I'm not sure what you mean by not use auxillary functions. This code
is about as compact as it is going to get if you don't want to use
library functions.
wordToInt is not necessary at all, of course; you could just replace
"wordToInt" everywhere with "read", and type inference will figure out
the types for you.
There is a (very common) library function which does exactly what
"method" does, but its types are polymorphic. But you don't want to
use library functions?

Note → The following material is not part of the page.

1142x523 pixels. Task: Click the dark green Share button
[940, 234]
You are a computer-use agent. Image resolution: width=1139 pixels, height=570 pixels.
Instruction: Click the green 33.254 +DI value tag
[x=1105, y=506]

That same function will accomplish what "test"
does very easily. parseResults is your work horse; really that's the
only function that needs to be there; all the others are just simple
compositions of functions.
I don't see any opportunities to factor any of this logic _into_
pattern matching though.
Luke
On Nov 9, 2007 9:57 PM, Ryan Bloor
sorry heres the code....
I always do that.
________________________________ From: ryanbloor@hotmail.com To: Subject: please help... small problem Date: Fri, 9 Nov 2007 21:44:35 +0000
hi
Is there anyway to cut down this code and to not use auxillary functons, but instead use pattern matching?
The code basically splits up a list 'rslis' into a list of lists - but so each word is split up and the integers have been parsed. so.... ["hi ryan 1","hi jeff 2"] becomes [["hi","ryan" 1], ["hi","jeff", 2]]. The code is far too long. I don't wanna use premade functions too much... pattern matching is required.